Dr. Roberto Livianu, Procurador de Justiça em São Paulo e presidente do INAC, comenta:
“O julgamento da ADI 7.156 representa um momento extremamente importante para o País e para a defesa do patrimônio público. A ação proposta pela CSPM em parceria com o Instituto Não Aceito Corrupção nasceu justamente da preocupação com possíveis fragilizações nos mecanismos de responsabilização previstos na Lei de Improbidade Administrativa. Entendemos que o combate à corrupção e a proteção da moralidade administrativa precisam caminhar lado a lado com a segurança jurídica, sem que isso signifique enfraquecer instrumentos fundamentais de controle”.
Dr. Livianu também pontua sobre a ação no STF:
“A junção das ações no STF demonstra que existe uma conexão evidente entre os temas discutidos, inclusive pela relevância constitucional da matéria. Nossa expectativa é que os ministros possam aprofundar esse debate com responsabilidade institucional, observando os pontos já acolhidos pelo ministro André Mendonça e também as argumentações apresentadas pelas entidades autoras. Estamos tratando de uma decisão que terá impacto direto sobre o futuro da administração pública brasileira”.
DEFESA DA MORALIDADE E DO SERVIÇO PÚBLICO
“Nós, da CSPM, seguimos firmes na defesa da moralidade administrativa, da transparência e da proteção do patrimônio público.
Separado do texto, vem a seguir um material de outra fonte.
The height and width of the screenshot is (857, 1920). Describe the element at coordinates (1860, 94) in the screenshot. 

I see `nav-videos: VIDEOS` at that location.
Acompanharemos atentamente o julgamento desta quarta (27) por entender que a ADI representa um debate essencial para o futuro do serviço público brasileiro. Nosso compromisso permanece voltado à defesa dos Servidores e ao fortalecimento de mecanismos que garantam responsabilidade, ética e segurança institucional na gestão pública brasileira”, comenta nosso presidente Aires Ribeiro.
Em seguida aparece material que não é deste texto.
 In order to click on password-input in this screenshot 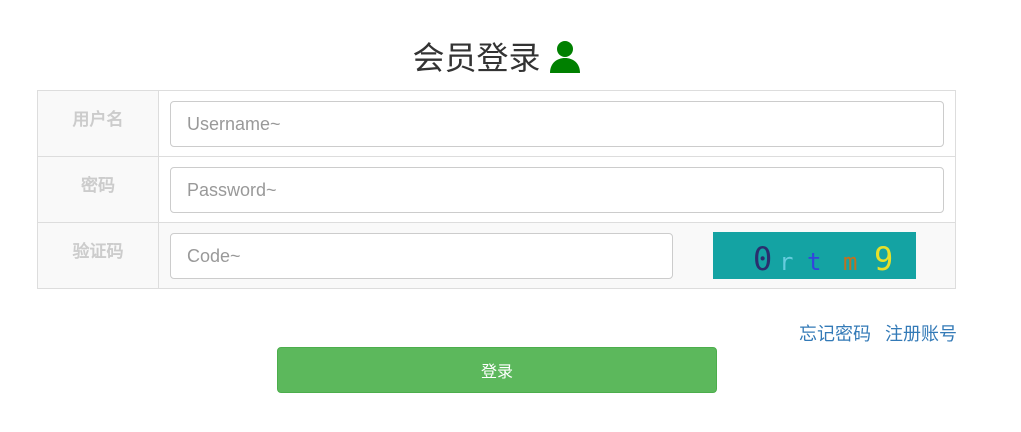, I will do `click(557, 190)`.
A Confederação ajuizou esta Ação Direta de Inconstitucionalidade (ADIN) em parceria com o Instituto Não Aceito Corrupção, pois um dos princípios fundamentais do serviço público, que também nos compete enquanto Servidores, é o princípio da eficiência. Este princípio implica em utilizar os recursos financeiros, provenientes dos contribuintes, da maneira mais otimizada possível, oferecendo o melhor serviço pelo menor custo, valor justo e real. A corrupção desvia parte desses recursos, que deveriam ser empregados em benefício da sociedade. Essa subtração impede que o servidor disponha dos recursos necessários para exercer suas atividades com a devida eficiência.
“Consequentemente, há carência de equipamentos, materiais, formação e outros recursos essenciais. Por isso, o serviço público, especialmente nas áreas da saúde, educação e segurança, enfrenta tantas dificuldades. Grande parte dos recursos é desviada. O legislador, que tem o dever de fiscalizar e fortalecer os instrumentos legais para combater a corrupção, agiu de forma contrária. Ao invés de fortalecer a legislação, o legislador a fragilizou, protegendo maus gestores e corruptos. Discordamos dessa postura. Por essa razão, a cCnfederação firmou esta parceria e ajuizou esta ADIN, na expectativa de obter sucesso. Esperamos que a legislação seja restaurada em sua rigidez, especialmente contra aqueles que prejudicam o Estado brasileiro”, finaliza Aires.